The visiting delegation of the IMF has concluded its ten-day Pakistan visit to review the country’s economic performance over the $6 billion bailout package. The economic team held its nerve during the tough negotiations but it appears that the talks have been successful.
The IMF issued a statement after the talks concluded providing a sunny outlook of Pakistan’s economic situation. The global financial institution said that Pakistan has made considerable progress in the last few months in advancing reforms and continuing with sound economic policies. The visiting delegation held constructive talks with the economic team and express satisfaction that Pakistan has met all performance criteria and structural benchmarks.
This performance report will now be submitted to the IMF’s Executive Board which is expected to approve a new tranche of $450 million to Pakistan next month. The IMF is also pleased over the steadfast progress on program implementation during which development and social spending have been accelerated. The macroeconomic outlook also remains broadly as expected while the economic activity has stabilised and remains on the path to recovery.
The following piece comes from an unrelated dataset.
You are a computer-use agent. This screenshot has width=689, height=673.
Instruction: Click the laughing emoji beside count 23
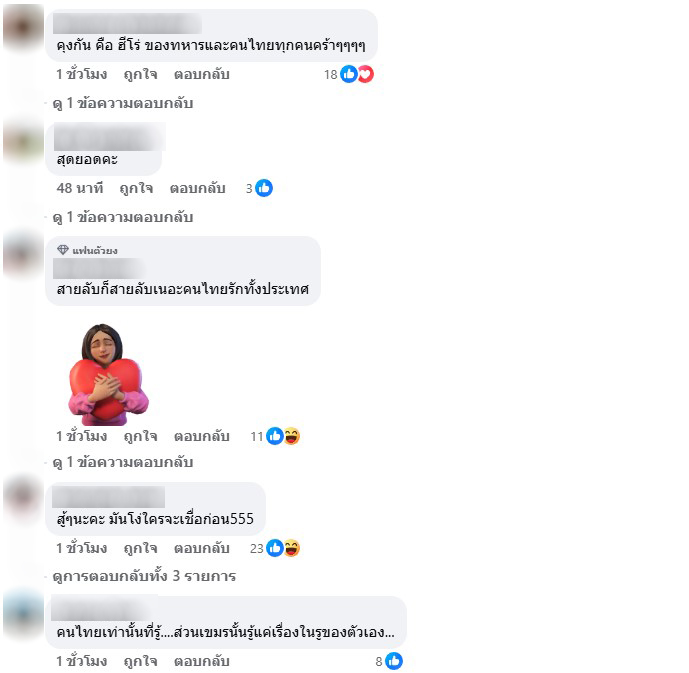[x=292, y=548]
According to reports emerging during the negotiations, the government has made it clear to the IMF said taxes will not be raised immediately and the shortfall will be completed from non-tax revenue. This implies that the expected mini-budget and a new tax regime have been delayed until June. Sales tax will also be retained at 17 percent while there will no increase in gas and electricity tariffs for now.
The economic team will be relieved over the initial report. The current account deficit has declined, helped by the exchange rate, while international reserves have continued to increase faster than anticipated. The fiscal performance has also remained strong and inflation should start to see a declining trend soon. The real challenge would start afterward as the government needs to generate non-tax revenue while tax official states there is no room for tax measures in a slowing economy.
The IMF was conveyed at the outset that the FBR would not be able to reach close to the revised tax collection of Rs5.2 trillion. The IMF expressed immense dissatisfaction and FBR chairman was placed on the sidelines and is expected to quit. Pakistan’s economic woes are far from over as it continues to meet the IMF’s harsh conditions to bring the fledgling economy back on track.